VALVE ASSEMBLY AND FUEL INJECTION VALVE

Abstract

 A valve assembly (3) for an injection valve (1) is disclosed. It comprises a valve body (4), a valve needle (11) axially moveable in a cavity (9) of the valve body (4) and an armature (21) to actuate the valve needle (11). The valve needle (11) comprises a first engagement area (47) and the armature (23) comprises a second engagement area (49) for coupling the armature (23) and the needle (11) when the armature (23) travels upwards and being spaced apart from each other in the closing position of the valve needle (11) . An armature retainer (43) is fixedly coupled to the valve needle (11) below the armature (23). A spring element (18) is in direct contact with an upper side (33) of the armature (23) and acts on the valve needle (11) by way of the armature retainer (43) to bias the valve needle (11) towards the fluid outlet portion (7).

Description

[0001] The present invention relates to a valve assembly for an injection valve and to an injection valve, e.g. a fuel injection valve of a vehicle. It particularly relates to solenoid injection valves.

[0002] Such injection valves must be able to dose fluids even in the case of high fuel pressure. One design to ensure this is the "free-lift" design. According to this design, the armature of the electro-magnetic actuator unit travels about a "pre-stroke gap" before it engages the needle to open the injector. Thus, kinetic energy is accumulated before the actual opening.

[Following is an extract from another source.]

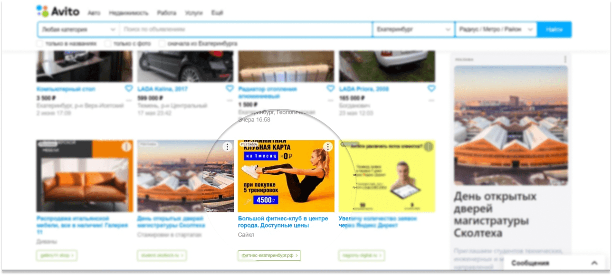612x275 pixels.
Task: Open фитнес-екатеринбург.рф link button
Action: point(269,256)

[0003] Sometimes, injection valves according to the "free-lift" design comprise a disc-shaped element, sometimes called "hydro-disc", which is arranged in an axial region of the valve needle facing towards the fluid outlet portion and fixedly connected to the valve needle.

[0004] Injection valves according to the "free-lift" design usually comprise at least two springs: The calibration spring acting on the valve needle, which biases the valve needle towards the fluid outlet portion, and a second spring, sometimes called "armature spring" or "free-lift spring", which acts on the armature and couples the armature to the needle by biasing the armature towards a retaining element of the needle.

[0005] This design is rather complicated and involves a high number of parts, resulting in high costs, high weight of the injector and an elaborate assembly process.

[0006] Therefore, it is an object of the present invention to provide an improved valve assembly according to the "free-lift" design, in particular by reducing the number of parts needed.

[0007] This object is achieved by means of a valve assembly according to claim 1.

[0008] Advantageous embodiments and developments are specified in the dependent claims, the following description and the drawings.

[0009] According to one aspect of the invention, a valve assembly for an injection valve is provided comprising a valve body with a central longitudinal axis comprising a cavity with a fluid inlet portion and a fluid outlet portion. The valve assembly further comprises a valve needle axially moveable in the cavity, the valve needle preventing a fluid flow through the fluid outlet portion in a closing position and releasing the fluid flow through the fluid outlet portion in further positions.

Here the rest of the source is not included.